Quand je tourne la tête, c'est le visage de la fille-chien
qui me fait face. Je fais la salope et je tire la langue pour la
lui mettre contre la bouche. Elle sort la sienne et me lèche
le bout. Je n'ai malheureusement pas le cou assez long ni assez
souple pour l'embrasser vraiment. Je crois que le mec est en train
de lui préparer le cul car elle gémit plus fort depuis
qu'il est derrière elle. J'ai la confirmation de cette intuition
quand j'entends son maître qui lui parle à nouveau
:
- Hum, tu sens comme je te doigte l'anus avec mon doigt ? Tu es
déjà bien ouverte, ma bite va entrer là-dedans
comme dans du beurre. Je vois que nos petites séances de
dilatation portent leurs fruits. Pousse un peu, que je puisse mettre
ma queue à la place de mon index ! Voilà, oui, ça
entre...
Je sens aussi que la fille se fait plus lourde sur mon dos. A son
poids s'ajoute une partie de celui de l'homme qui l'encule. Elle
lâche un petit cri quand il se loge complètement au
fond de ses fesses. Je me souviens alors du bonheur que j'ai ressenti
quelques minutes pus tôt, alors qu'il me sodomisait et j'avoue
que je me sens un peu envieuse. Heureusement qu'elle me fait du
bien en me limant la chatte. A chaque fois que le ventre du gars
tape contre son cul, j'en ressens les soubresauts par ricochet,
jusqu'au plus profond de mon être.
Je suis alertée quand une main vient retirer de mon vagin
le godemichet qui le remplit si bien. La chienne se recule un instant
mais je n'ai pas le temps de réagir. L'effet de surprise
est tel que je reste sans voix, lâchant juste une petite plainte
de dépit. Cela ne dure guère. Déjà,
le nud de plastique se promène dans la raie de mon
derrière et vient débusquer mon oeillet encore souple
d'avoir été longuement travaillé par la langue
et les doigts de la fille. La tête de la queue passe sur mon
trou, tourne un peu, avant de s'y enfoncer brusquement. Me voila
à nouveau enculée !
- Une chienne montée par son chien. Oh oui, ce qu'ils sont
excitants mes deux toutous ! Et moi je baise le cul de ce clébard
! Tiens, prends-ça et fourre-lui dans la chatte ! Mets-le
bien à fond dans son trou !
Il a parlé à la fille. Je me tourne comme je peux
et je vois qu'il lui donne un autre gode, encore plus gros que celui
qui ceint sa taille. Il est tout rose mais le plus surprenant, ce
sont les petites pointes qui couvrent toute la surface du gland.
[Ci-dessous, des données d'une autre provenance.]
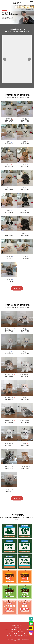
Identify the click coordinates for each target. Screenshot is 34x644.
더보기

Des sortes de petits picots semi-souples de quelques millimètres
de diamètre et d'un bon centimètre de long. Je n'ai
encore jamais vu un jouet sexuel de ce type. La chienne s'en saisit
prestement et je le vois qui disparaît sous mon ventre. Elle
le passe d'abord sur mon pubis. Les pointes me raclent l'épiderme
puis les lèvres du sexe. Elle le glisse dan ma fente, elle
pousse, il m'ouvre ! Oui, ça y est, il est dans moi. La salope
me racle les parois vaginales avec le manche. Elle me lime mais
surtout, elle me baratte le con.
- Fourre-la, démonte-lui la chatte !
Il n'a pas besoin de l'encourager. Elle me récure la minette
comme elle nettoierait un fond de cuvette avec une brosse à
chiotte. Je me sens si vulnérable. En même temps, elle
n'arrête pas de me labourer le cul. Je commence à gueuler,
ça devient trop fort pour moi. Nous crions toutes les deux
et l'homme qui nous soumet se laisse aussi aller. Il halète,
il ahane à chaque nouveau coup de pine qu'il nous donne.
Je vais jouir, je vais exploser ! Ça y est, ça vient,
ça vient fort ! Oh, ah, ouiiiiii, je pars ! Mes genoux me
lâchent, je m'écroule au sol, entraînant avec
moi mes deux partenaires. Je vis déjà les dernières
vagues du plaisir quand l'homme se vide enfin dans le cul de sa
soumise. Les corps qui sont sur mon dos s'agitent convulsivement
et je sens les deux queues rivées en moi qui tressautent
au rythme du bonheur de la chienne qui vient de me prendre.